GRPC Demo #798

corps · 2024-06-14T07:34:34Z

A fully working gRPC demo. Working on a notion doc explaining all the parts, open questions, how to improve expand on, etc.

Basic idea is that this is a minimal working example of

A python package that automatically builds mypy typed grpc stubs from proto files.
Also uses a custom codegen tool that generates types adaptors (demonstrating how writing a custom codegen plugin works, and how adaptors can help us migrate existing endpoints)
A working http 1.1 transport implementation in a basic python app
A working envoy proxy configuration backing that
Mutual TLS authentication backing the gRPC server, along with ability to inspect the identity of the caller (And thus enforce, for instance, ACLs)

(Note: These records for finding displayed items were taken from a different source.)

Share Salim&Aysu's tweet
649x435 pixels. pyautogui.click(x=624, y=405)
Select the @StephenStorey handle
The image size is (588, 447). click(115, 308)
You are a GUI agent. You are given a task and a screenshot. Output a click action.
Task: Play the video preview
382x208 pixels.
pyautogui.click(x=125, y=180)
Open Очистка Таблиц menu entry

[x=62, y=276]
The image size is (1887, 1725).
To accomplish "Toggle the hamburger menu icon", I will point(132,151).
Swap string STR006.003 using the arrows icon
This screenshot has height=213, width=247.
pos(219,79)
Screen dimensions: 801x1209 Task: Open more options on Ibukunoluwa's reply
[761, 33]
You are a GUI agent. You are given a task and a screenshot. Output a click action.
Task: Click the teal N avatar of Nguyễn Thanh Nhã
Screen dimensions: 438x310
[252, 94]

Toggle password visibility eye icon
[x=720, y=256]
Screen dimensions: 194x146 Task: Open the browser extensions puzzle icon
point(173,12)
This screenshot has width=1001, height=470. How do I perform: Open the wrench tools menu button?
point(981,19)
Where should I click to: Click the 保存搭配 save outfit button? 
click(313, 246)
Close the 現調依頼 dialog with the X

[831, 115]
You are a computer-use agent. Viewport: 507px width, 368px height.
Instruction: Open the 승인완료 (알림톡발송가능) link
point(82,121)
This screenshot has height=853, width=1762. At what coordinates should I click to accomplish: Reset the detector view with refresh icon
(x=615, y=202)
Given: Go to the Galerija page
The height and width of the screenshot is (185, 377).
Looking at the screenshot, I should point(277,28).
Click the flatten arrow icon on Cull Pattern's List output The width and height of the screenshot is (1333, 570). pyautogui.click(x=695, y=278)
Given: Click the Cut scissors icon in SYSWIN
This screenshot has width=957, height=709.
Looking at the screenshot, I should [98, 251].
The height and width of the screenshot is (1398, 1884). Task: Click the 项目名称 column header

https://www.notion.so/sentry/gRPC-Implementation-For-Seer-cb14fb94e90d4afaa4d80c664e0c9031?showMoveTo=true&saveParent=true

corps · 2024-06-14T07:35:06Z

.github/workflows/test-app.yml

@@ -40,14 +40,6 @@ jobs:
      - name: Build image
        run: |
          make update
-      # TODO: Re-enable this when json schemas are ready to come back


Just removing some cruft, not relevant

corps · 2024-06-14T07:35:33Z

Dockerfile

@@ -1,4 +1,9 @@
+FROM golang:1.20.0 as go-build
+RUN mkdir go && cd go && export GOPATH=/go && \


Tool that helps setup a mTLS key chain.

With mTLS requiring more infrastructure and cert management, we should also consider having a solution for bearer token based authentication with support for no-downtime token rotation.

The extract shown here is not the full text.